→ REQUIRED ACTION: Would you copy out each line of the records below that includes the word "magnifier"?

→ SOURCE RECORDS:
-- -- --

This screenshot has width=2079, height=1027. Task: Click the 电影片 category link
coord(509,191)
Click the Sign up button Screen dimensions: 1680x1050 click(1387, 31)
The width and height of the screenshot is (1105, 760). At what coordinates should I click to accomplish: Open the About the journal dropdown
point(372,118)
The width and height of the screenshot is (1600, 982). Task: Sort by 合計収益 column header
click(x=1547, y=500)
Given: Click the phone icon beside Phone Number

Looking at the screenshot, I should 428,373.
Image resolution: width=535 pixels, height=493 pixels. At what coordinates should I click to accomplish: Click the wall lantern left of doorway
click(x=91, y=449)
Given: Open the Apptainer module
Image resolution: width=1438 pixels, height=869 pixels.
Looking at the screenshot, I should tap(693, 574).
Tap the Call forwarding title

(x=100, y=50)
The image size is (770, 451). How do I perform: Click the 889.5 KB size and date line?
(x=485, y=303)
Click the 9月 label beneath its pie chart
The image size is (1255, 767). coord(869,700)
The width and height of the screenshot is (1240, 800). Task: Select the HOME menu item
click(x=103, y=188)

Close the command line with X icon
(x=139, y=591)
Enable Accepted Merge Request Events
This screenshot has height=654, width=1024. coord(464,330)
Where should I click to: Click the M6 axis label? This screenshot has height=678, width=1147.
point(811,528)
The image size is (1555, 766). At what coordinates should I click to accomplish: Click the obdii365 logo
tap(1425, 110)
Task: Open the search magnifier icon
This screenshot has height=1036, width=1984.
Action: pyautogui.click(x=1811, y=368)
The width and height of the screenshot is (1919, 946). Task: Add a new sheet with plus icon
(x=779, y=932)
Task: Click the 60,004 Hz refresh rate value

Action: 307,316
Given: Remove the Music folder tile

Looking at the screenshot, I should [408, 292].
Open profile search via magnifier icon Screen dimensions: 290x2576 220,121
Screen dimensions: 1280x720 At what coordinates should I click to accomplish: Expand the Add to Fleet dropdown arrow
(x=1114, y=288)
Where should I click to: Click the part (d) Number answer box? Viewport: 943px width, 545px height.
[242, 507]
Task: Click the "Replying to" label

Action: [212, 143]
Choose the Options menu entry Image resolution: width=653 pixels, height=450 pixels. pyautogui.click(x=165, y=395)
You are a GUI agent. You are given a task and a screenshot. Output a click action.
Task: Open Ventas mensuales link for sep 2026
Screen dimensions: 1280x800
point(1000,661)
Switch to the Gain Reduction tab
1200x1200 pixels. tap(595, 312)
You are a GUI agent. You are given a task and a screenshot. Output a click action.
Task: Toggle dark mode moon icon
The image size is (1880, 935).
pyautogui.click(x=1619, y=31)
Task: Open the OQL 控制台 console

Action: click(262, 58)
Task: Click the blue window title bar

-- -- --

→ WORKED SOLUTION:
Task: Open the search magnifier icon
Open profile search via magnifier icon Screen dimensions: 290x2576 220,121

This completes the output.